TASK PROMPT
Could the data below be copied exactly, minus the pictures?

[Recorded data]
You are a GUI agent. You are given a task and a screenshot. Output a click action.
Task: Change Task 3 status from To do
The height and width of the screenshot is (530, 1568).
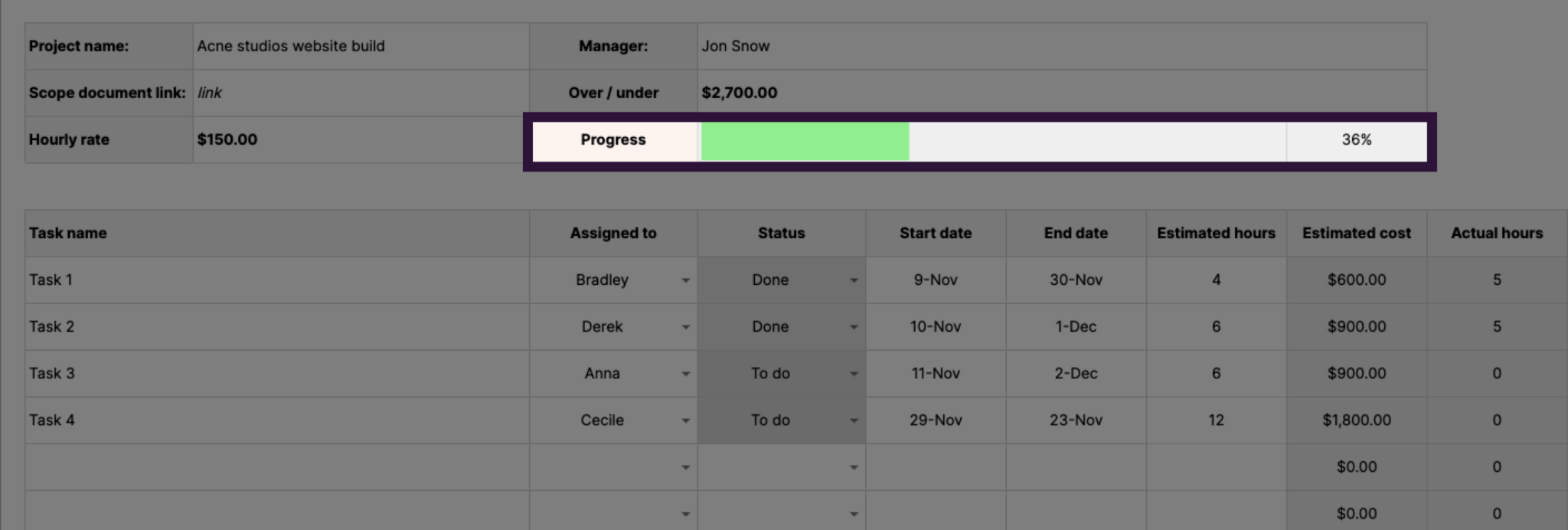(853, 374)
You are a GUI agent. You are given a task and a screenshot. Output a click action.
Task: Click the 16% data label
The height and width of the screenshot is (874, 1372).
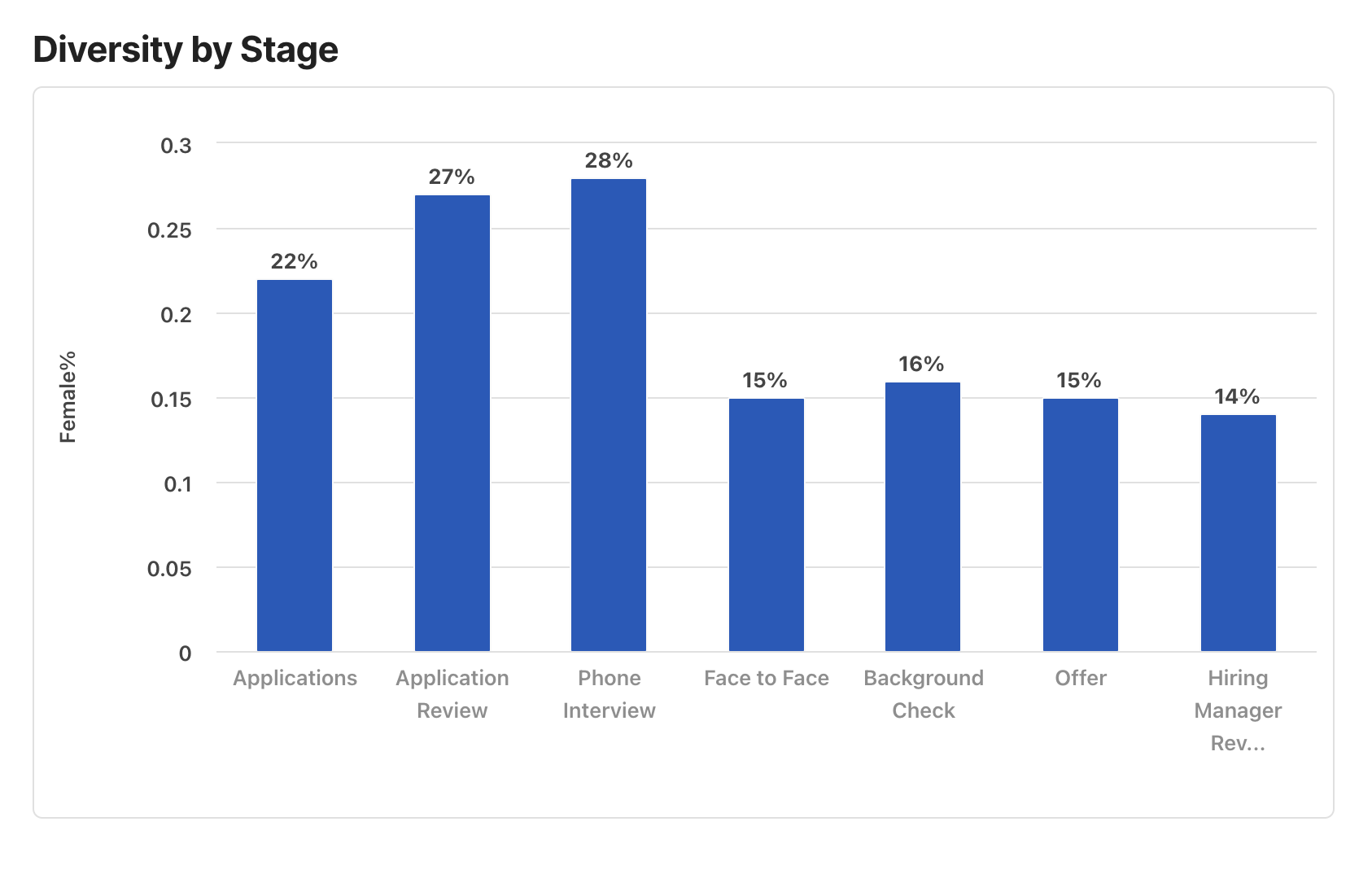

SOLVED PROBLEM
You are a GUI agent. You are given a task and a screenshot. Output a click action.
Task: Change Task 3 status from To do
The height and width of the screenshot is (530, 1568).
(853, 374)
You are a GUI agent. You are given a task and a screenshot. Output a click action.
Task: Click the 16% data label
The height and width of the screenshot is (874, 1372).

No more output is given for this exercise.